- [Records supplied]
· · · · · · ·

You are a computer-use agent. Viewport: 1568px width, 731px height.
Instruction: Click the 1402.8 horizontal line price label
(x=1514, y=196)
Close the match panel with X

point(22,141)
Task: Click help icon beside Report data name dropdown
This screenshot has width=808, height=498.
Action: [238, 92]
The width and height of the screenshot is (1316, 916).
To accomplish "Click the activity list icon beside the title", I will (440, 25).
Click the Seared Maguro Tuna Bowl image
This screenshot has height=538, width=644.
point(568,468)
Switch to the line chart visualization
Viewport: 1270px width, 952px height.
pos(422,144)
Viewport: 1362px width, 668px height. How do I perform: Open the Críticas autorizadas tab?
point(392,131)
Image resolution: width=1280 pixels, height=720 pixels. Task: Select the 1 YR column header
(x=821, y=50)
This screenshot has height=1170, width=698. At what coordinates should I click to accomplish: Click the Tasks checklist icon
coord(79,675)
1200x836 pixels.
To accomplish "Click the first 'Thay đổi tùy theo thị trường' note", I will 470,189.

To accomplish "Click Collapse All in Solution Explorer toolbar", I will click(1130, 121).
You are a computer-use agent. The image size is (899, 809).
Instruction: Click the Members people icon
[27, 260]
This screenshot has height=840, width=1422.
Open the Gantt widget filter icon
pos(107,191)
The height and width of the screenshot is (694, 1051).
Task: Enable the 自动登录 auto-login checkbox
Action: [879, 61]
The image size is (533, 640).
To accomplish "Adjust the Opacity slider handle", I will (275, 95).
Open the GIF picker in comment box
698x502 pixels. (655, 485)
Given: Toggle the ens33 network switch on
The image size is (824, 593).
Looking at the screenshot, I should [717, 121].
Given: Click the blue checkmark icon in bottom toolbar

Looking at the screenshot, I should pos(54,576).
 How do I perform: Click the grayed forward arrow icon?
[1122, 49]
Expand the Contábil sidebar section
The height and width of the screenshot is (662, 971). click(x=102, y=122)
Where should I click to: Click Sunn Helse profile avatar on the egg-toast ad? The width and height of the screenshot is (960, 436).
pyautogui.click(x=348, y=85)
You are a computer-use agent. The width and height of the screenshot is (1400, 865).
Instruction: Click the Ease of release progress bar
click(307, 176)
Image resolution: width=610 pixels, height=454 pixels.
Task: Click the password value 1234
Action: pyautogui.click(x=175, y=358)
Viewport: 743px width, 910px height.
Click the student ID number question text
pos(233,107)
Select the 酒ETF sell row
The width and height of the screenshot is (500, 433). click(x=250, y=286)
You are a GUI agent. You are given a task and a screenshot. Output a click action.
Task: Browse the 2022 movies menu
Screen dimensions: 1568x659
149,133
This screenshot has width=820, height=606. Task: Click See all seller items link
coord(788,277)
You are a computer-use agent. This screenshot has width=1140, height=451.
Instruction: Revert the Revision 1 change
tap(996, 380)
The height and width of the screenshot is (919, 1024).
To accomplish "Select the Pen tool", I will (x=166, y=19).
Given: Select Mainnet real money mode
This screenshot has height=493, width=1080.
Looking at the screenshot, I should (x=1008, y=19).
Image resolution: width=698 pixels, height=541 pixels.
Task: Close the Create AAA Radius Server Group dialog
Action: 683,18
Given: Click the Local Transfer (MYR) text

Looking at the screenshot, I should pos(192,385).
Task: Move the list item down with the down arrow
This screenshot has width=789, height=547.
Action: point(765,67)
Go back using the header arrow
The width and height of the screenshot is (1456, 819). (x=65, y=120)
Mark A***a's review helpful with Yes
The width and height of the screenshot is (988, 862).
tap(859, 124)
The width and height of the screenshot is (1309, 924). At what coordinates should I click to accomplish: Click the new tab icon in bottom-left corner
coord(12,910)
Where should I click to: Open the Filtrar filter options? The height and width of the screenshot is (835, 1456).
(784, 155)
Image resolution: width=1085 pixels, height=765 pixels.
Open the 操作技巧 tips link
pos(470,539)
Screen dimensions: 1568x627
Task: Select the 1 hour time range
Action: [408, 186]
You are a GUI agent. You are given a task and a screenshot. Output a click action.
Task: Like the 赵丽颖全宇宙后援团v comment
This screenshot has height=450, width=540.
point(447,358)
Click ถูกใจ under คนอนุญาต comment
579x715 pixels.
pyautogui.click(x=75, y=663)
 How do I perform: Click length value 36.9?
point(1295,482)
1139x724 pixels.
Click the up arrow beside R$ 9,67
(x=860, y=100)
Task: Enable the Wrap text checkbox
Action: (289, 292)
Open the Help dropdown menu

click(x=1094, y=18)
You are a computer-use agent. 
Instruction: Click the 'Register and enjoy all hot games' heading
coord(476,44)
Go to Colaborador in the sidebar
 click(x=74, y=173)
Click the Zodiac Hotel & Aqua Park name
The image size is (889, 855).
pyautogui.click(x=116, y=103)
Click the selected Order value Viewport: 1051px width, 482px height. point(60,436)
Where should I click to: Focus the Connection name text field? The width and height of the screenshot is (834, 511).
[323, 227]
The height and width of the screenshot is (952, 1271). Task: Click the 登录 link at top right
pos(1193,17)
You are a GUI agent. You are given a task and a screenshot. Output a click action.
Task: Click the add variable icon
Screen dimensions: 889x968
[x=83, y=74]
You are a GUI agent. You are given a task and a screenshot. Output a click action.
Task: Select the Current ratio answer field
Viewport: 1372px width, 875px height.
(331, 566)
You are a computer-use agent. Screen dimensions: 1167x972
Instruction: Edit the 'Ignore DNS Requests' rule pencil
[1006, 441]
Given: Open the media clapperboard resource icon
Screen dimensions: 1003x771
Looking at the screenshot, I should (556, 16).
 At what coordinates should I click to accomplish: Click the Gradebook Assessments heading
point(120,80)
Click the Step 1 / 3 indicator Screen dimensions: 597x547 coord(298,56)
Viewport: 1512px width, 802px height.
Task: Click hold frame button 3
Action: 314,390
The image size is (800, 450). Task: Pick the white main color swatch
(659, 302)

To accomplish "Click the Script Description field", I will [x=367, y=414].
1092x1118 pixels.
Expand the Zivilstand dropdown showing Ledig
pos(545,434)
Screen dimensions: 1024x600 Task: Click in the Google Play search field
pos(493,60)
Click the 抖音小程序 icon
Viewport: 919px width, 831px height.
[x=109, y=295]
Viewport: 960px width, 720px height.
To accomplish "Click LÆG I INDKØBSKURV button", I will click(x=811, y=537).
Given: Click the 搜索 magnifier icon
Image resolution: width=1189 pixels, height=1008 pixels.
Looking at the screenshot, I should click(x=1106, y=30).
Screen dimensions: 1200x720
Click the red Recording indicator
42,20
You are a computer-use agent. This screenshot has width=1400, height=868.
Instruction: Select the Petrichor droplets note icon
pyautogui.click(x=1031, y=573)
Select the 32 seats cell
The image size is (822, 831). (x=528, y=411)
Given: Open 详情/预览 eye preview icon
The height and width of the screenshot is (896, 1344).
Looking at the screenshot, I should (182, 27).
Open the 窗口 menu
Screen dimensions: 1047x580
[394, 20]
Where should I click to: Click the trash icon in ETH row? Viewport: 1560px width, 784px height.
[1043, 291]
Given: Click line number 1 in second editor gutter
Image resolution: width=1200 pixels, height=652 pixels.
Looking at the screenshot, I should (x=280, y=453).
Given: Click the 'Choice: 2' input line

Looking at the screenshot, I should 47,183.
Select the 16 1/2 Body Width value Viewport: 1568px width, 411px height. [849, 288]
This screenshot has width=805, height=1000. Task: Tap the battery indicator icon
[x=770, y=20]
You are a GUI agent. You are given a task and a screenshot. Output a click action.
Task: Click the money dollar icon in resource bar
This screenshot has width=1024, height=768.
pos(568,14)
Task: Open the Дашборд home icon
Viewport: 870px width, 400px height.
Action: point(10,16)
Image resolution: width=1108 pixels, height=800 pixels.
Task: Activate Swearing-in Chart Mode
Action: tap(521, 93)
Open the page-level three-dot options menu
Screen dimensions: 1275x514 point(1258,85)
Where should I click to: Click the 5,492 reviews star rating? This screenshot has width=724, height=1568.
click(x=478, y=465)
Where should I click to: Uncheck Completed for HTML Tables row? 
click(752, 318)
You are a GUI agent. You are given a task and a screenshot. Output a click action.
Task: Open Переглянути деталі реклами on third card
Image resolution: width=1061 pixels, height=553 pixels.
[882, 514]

· · · · · · ·

- [Assignment] Beginning at the line above that contains "Select the 酒ETF sell row", return each line exactly through the line that contains "1139x724 pixels.", and no others.

- [Problem solution]
Select the 酒ETF sell row
The width and height of the screenshot is (500, 433). click(x=250, y=286)
You are a GUI agent. You are given a task and a screenshot. Output a click action.
Task: Browse the 2022 movies menu
Screen dimensions: 1568x659
149,133
This screenshot has width=820, height=606. Task: Click See all seller items link
coord(788,277)
You are a computer-use agent. This screenshot has width=1140, height=451.
Instruction: Revert the Revision 1 change
tap(996, 380)
The height and width of the screenshot is (919, 1024).
To accomplish "Select the Pen tool", I will (x=166, y=19).
Given: Select Mainnet real money mode
This screenshot has height=493, width=1080.
Looking at the screenshot, I should (x=1008, y=19).
Image resolution: width=698 pixels, height=541 pixels.
Task: Close the Create AAA Radius Server Group dialog
Action: 683,18
Given: Click the Local Transfer (MYR) text

Looking at the screenshot, I should pos(192,385).
Task: Move the list item down with the down arrow
This screenshot has width=789, height=547.
Action: point(765,67)
Go back using the header arrow
The width and height of the screenshot is (1456, 819). (x=65, y=120)
Mark A***a's review helpful with Yes
The width and height of the screenshot is (988, 862).
tap(859, 124)
The width and height of the screenshot is (1309, 924). At what coordinates should I click to accomplish: Click the new tab icon in bottom-left corner
coord(12,910)
Where should I click to: Open the Filtrar filter options? The height and width of the screenshot is (835, 1456).
(784, 155)
Image resolution: width=1085 pixels, height=765 pixels.
Open the 操作技巧 tips link
pos(470,539)
Screen dimensions: 1568x627
Task: Select the 1 hour time range
Action: [408, 186]
You are a GUI agent. You are given a task and a screenshot. Output a click action.
Task: Like the 赵丽颖全宇宙后援团v comment
This screenshot has height=450, width=540.
point(447,358)
Click ถูกใจ under คนอนุญาต comment
579x715 pixels.
pyautogui.click(x=75, y=663)
 How do I perform: Click length value 36.9?
point(1295,482)
1139x724 pixels.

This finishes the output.